**AIM OF THE TASK**
Please list the methods that the passage below on engine installation and runtime tells module code to use instead of setting lifecycle statuses directly through engine_registry.update(...).

**PASSAGE PROVIDED**
────────────────

Installation and Runtime

This section covers the methods you use when a module needs to trigger engine installation, inspect per-node install state, activate or deactivate an engine instance, or validate whether a provider configuration is ready to run.

These methods are especially important in admin screens, setup flows, and engine activation UI.

Lifecycle Boundary¶

Engine lifecycle state is owned by sdk.engines, not by generic model CRUD.

Module code can use module_sdk.models.engine_registry to create rows, read rows, and update configuration fields. It should not set lifecycle statuses such as installing, installed, or active directly through engine_registry.update(...).

Use these methods instead:

begin_install(engine_registry_id=...)
install_status(engine_registry_id=...)
activation_requirements(engine_registry_id=...)
activate_instance(engine_registry_id=...)
deactivate_instance(engine_registry_id=...)

The core runtime owns the database status transition, runtime synchronization, and multinode install aggregation behind those methods.

`begin_install(engine_registry_id: int, force: bool = False, requested_by: dict | None = None, task_id: str | None = None) -> dict`¶

This method starts the official install request for a configured engine registry row.

Example:

result = await module_sdk.engines.begin_install(
    engine_registry_id=42,
    force=False,
    requested_by={
        "user_id": 42,
        "organization_id": 7,
    },
    task_id="task-123",
)

What It Is For¶

Use begin_install(...) from module UI and setup flows when the user is installing a configured engine instance.

The method validates the registry row, resolves its provider, publishes an install request, and returns the current install status payload. The actual installation work is processed by the engine install runtime, not by the action that called the method.

What It Returns¶

The return payload includes:

engine_registry_id
provider
event
status

The status field contains the aggregated install status with nodes and summary.

The exact node list depends on the runtime topology. In multinode deployments, the global engine status is derived from per-node install rows rather than from a single local check.

`install_status(engine_registry_id: int) -> dict`¶

This method returns the aggregated install status for a configured engine registry row.

Example:

status = await module_sdk.engines.install_status(engine_registry_id=42)

Typical payload:

{
    "engine_id": "vllm",
    "status": "installing",
    "supported": True,
    "nodes": [
        {
            "node_id": "node-a",
            "status": "installed",
            "last_event_id": "...",
            "last_error": "",
        },
        {
            "node_id": "node-b",
            "status": "installing",
            "last_event_id": "...",
            "last_error": "",
        },
    ],
    "summary": {
        "pending": 0,
        "installing": 1,
        "installed": 1,
        "error": 0,
    },
}

Use this payload for UI state such as "install in progress", node progress tables, and task polling. Do not derive authoritative install state from console output text.

────────────────

**EXTRACTED RECORDS**
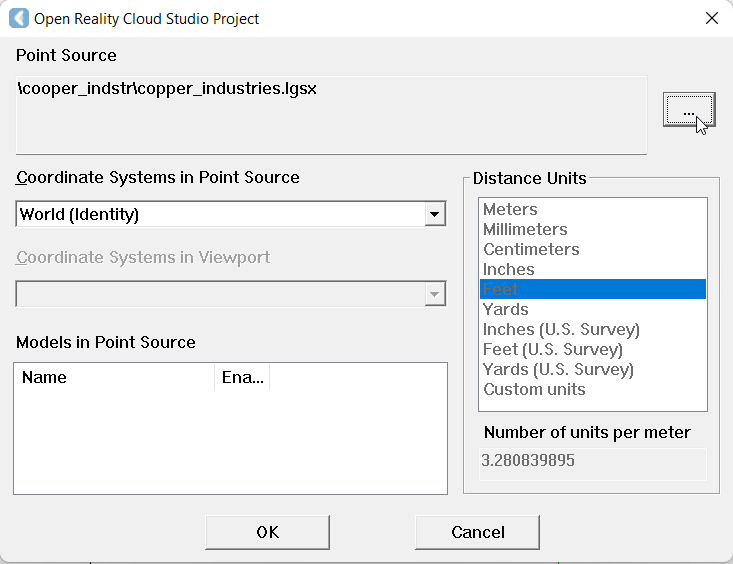Viewport: 733px width, 564px height.
Task: Choose Yards as the distance unit
Action: (505, 309)
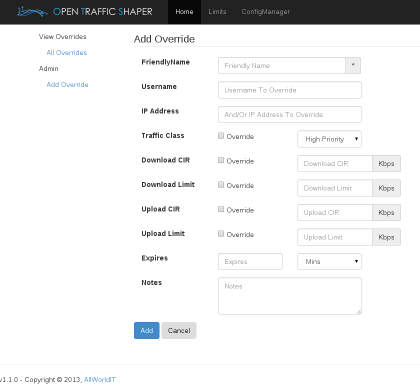Focus the Username To Override field

tap(290, 90)
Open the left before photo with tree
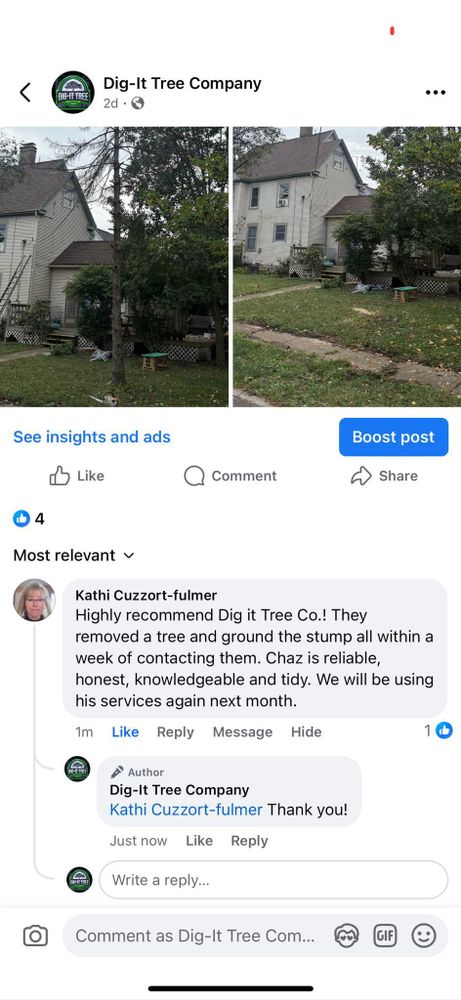 point(113,267)
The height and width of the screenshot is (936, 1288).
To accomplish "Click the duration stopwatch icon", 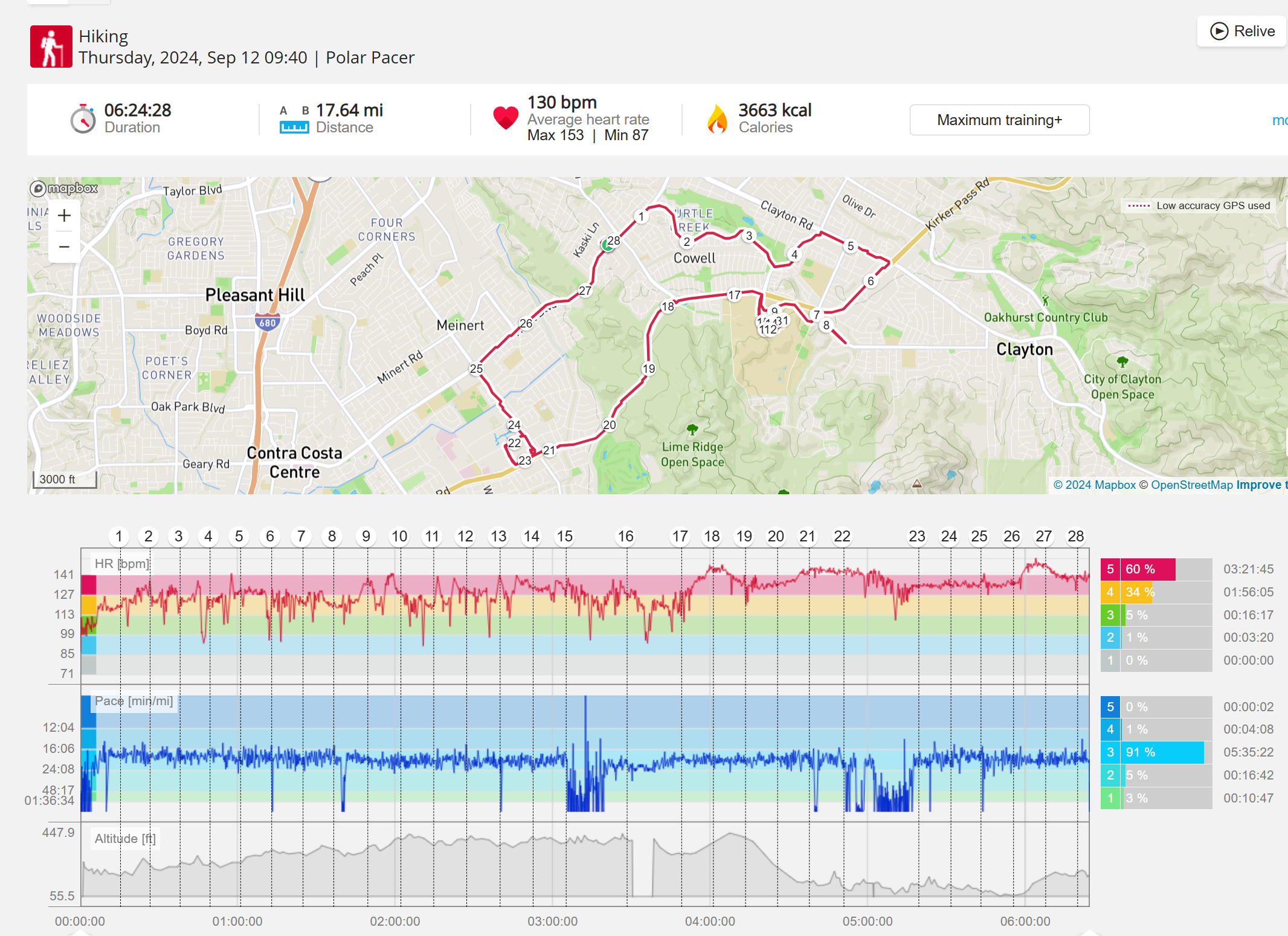I will click(x=83, y=119).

────────────────

**TASK RESULT**
begin_install(engine_registry_id=...)
install_status(engine_registry_id=...)
activation_requirements(engine_registry_id=...)
activate_instance(engine_registry_id=...)
deactivate_instance(engine_registry_id=...)